L'article 2 revient sur la baisse de l'impôt sur les sociétés pour les grandes entreprises en 2019.

C'est une mesure de pur rendement, contrepartie des mesures prises en réponse à la crise des gilets jaunes.

Le Sénat a adopté l'article 2 en première lecture, mais une nouvelle modification de la trajectoire de baisse de l'impôt sur les sociétés est à prévoir en 2020. Un nouveau report empêchera d'atteindre l'objectif d'un taux de 25 % en 2022, ce qui serait dommageable pour notre compétitivité et pour la confiance des entreprises.

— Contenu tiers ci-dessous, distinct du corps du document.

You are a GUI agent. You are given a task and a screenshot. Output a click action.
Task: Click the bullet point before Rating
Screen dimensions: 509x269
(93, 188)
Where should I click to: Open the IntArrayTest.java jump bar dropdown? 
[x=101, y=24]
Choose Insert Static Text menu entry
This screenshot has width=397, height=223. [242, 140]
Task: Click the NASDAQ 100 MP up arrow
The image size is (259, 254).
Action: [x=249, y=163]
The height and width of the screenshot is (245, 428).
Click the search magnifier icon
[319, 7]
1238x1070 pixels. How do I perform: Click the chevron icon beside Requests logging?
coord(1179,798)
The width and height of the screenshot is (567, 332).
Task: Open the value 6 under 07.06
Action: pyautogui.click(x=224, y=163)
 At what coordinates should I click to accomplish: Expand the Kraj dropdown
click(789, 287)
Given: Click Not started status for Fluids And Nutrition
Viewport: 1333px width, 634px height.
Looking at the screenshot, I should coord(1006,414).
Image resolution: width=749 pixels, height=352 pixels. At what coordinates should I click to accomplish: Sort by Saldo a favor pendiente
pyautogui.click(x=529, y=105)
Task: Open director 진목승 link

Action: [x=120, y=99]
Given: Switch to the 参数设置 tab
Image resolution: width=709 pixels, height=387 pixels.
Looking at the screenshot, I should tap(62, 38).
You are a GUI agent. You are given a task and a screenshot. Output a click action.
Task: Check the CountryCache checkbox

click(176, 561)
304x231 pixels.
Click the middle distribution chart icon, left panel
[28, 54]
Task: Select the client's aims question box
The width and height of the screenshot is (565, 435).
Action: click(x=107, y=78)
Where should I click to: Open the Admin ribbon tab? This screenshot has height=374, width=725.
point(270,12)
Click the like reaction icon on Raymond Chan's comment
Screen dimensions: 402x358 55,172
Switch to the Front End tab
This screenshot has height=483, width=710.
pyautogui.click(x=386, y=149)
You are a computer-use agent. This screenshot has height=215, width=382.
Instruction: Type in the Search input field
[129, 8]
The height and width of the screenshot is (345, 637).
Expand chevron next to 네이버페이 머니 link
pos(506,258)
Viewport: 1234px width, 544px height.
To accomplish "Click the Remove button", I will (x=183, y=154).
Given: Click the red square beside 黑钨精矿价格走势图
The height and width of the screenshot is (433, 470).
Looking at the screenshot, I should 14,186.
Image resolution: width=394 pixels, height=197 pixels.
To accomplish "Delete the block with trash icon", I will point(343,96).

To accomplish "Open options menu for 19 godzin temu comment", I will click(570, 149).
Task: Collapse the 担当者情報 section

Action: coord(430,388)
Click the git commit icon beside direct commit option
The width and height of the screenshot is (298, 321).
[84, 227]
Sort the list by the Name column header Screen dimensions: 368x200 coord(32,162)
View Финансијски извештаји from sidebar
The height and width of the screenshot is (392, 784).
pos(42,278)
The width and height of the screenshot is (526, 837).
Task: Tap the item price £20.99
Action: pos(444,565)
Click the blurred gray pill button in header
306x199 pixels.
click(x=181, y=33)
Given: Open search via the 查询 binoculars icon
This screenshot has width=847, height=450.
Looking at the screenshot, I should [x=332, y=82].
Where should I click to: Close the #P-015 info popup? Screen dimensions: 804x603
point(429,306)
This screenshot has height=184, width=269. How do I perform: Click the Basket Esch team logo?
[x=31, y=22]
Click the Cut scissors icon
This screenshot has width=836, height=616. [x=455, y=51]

L'article premier bis, une demande de rapport introduite par le Sénat, a été adopté en CMP. Je salue l'important travail réalisé avec mon homologue Joël Giraud pour aboutir à un compromis.

Le principe de la taxe sur les services numériques a été validé par les deux chambres dès la première lecture. Le système fiscal international actuel ne permet pas une juste répartition de l'imposition.

Une réforme sous l'égide de l'OCDE pourrait aboutir plus rapidement que prévu ; la solution nationale est un pis-aller, un « plan B », une étape dans l'attente d'une solution internationale, la seule possible à terme.

Seuls, nous prenons un risque. Cette taxe est imparfaite économiquement car elle taxe le chiffre d'affaires et non les bénéfices et peut conduire à une double imposition, mais aucune solution juridique n'est pleinement satisfaisante. La CMP n'a hélas pas retenu la déduction de la taxe sur la contribution sociale de solidarité (C3S) que nous avions introduite.

La taxe sur les services numériques, complexe à mettre en oeuvre, doit être vue comme un palliatif, dans l'attente d'une décision multilatérale plus adaptée. C'est pourquoi le Sénat avait fixé une date butoir en 2021. Nous avons toutefois accepté en CMP de ne pas limiter la durée pour laisser au Gouvernement une marge de manoeuvre dans la négociation ; en revanche, le rapport prévu mentionnera expressément la date de l'accord international qui se substituera à la taxe.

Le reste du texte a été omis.